→ **To do**
1: From the text on leaders with big egos, list every term it associates with the bright side of leadership.
2: Write the next part of the text on leaders with big egos, picking up right after its last sentence.

→ **Text**

[START]

What Can You Expect from a Leader with a Big Ego?

What can you expect from a leader with a narcissistic personality? 

This study of 75 CEOs of Major League Baseball organisations in the USA over a 100 year period examined how positive and negative personality characteristics affected the individual’s leadership style and ultimately important outcomes for the organisation.

Terms like confident, determined, optimistic, stable, persistent, and positive were associated with the bright-side of leadership, while terms like arrogant, boastful, conceited, egotistical, self-centred, show-off and temperamental were associated with the narcissistic dark-side of leadership. 

The authors of the study suggest the following five things based on their findings (pp. 1373-1374):

The Bright-side of personality

1. Leaders who have an overall positive self-concept are better able to articulate a vision in a manner that builds commitment to the organisation’s goals.

2. Positive leaders may role model the efforts needed for the organisation to be successful and are comfortable empowering others because they have a realistic sense of their own and their organisation’s capabilities

3. Positive leaders are more comfortable with the focus being on the good of the organisation rather than on their individual success.

The Dark-side of personality

1. Narcissistic leaders are unlikely to be concerned about developing equitable exchange relationships with members of their organisation. When followers meet objectives, narcissistic leaders do a poor job of allocating recognition and rewards to reinforce desired behaviour.

[END]

→ **Recorded data**
[START]

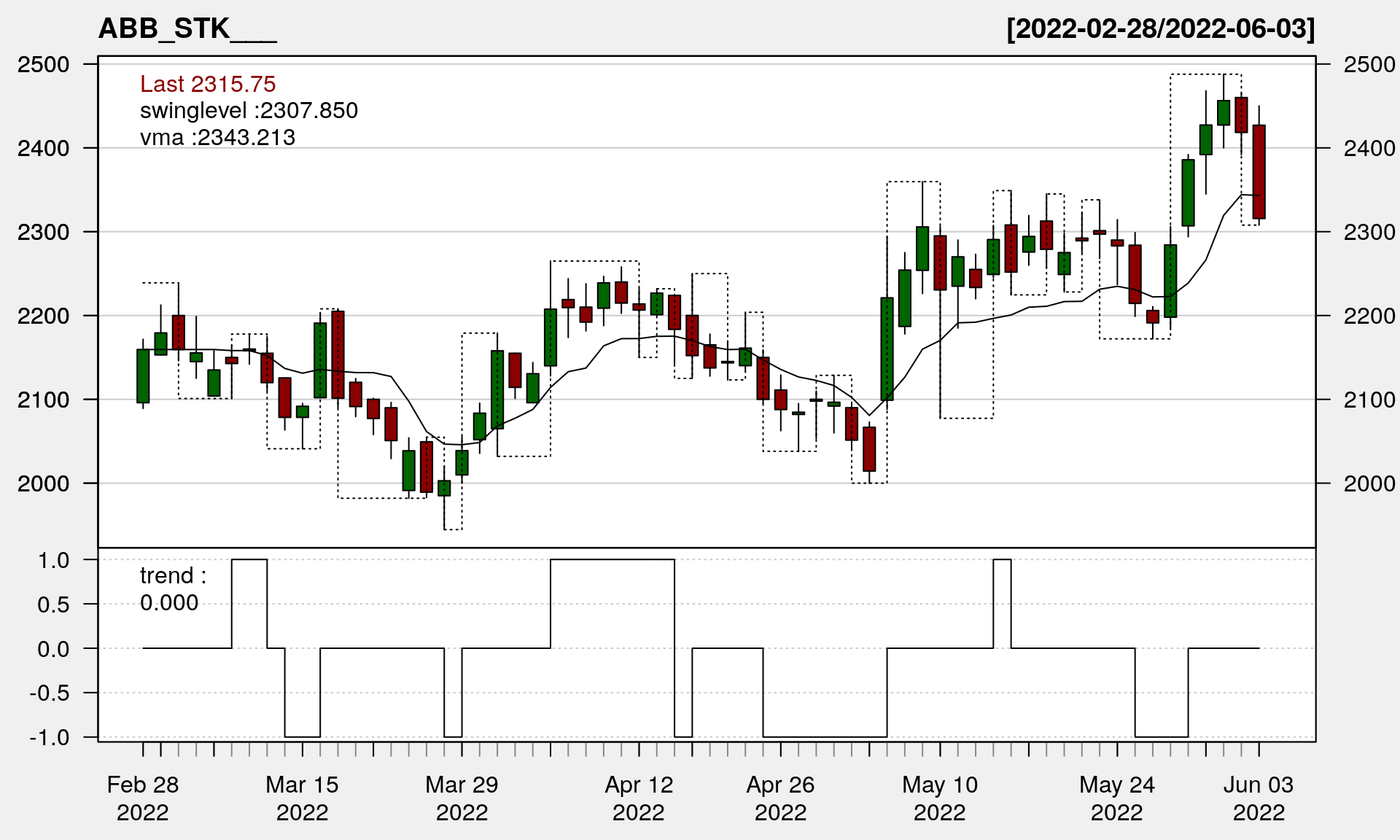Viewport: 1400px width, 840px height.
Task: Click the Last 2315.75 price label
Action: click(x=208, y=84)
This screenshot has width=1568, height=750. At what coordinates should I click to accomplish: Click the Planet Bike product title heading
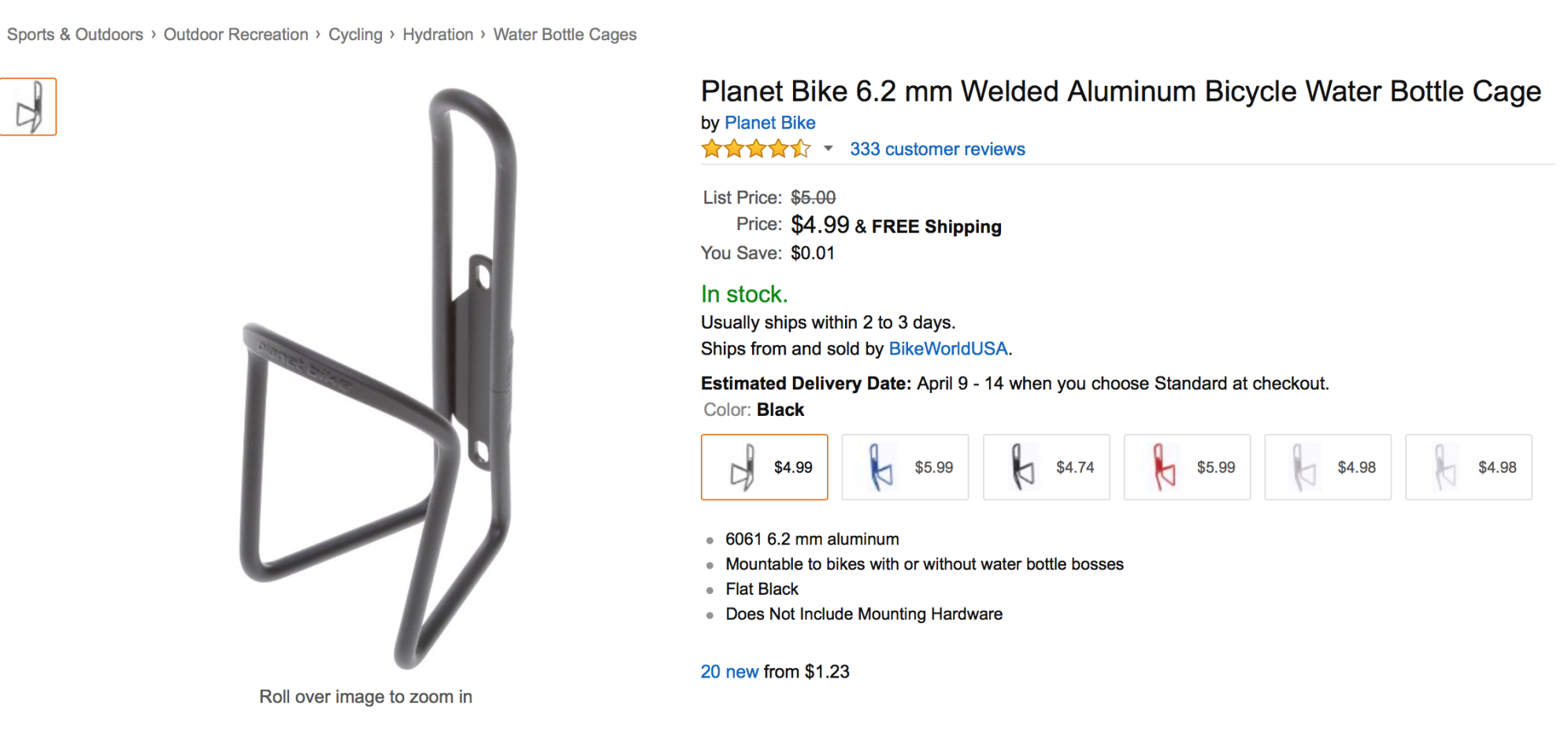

[END]

→ **Expected responses**
1: confident, determined, optimistic, stable, persistent, positive

2:
2. Narcissistic leaders are very unlikely to offer a compelling vision for the organisation and inspire others to higher levels of morale and motivation.

Narcissistic leadership in this study eventually lead to more manager turnover, while positive leadership lead to higher attendance, a better winning percentage, and greater external influence in the industry (Major League Baseball).

Just like the advice to avoid hiring narcissistic employees, you should likewise avoid hiring and promoting narcissistic individuals into positions of management and leadership. It’s impossible for narcissists to see the best in others when they are so laser-focused on spotlighting the best they see in themselves. They won’t treat people fairly because it simply is not a concern for them, and their vision of individual greatness is unlikely to inspire others and may even expose the organisation to competitive peril.

There is no guarantee that simply hiring and promoting positive people is a recipe for organisational success. However, the research is pretty clear that narcissistic individuals, especially in positions of power and influence, are more likely to do harm than to do lasting good.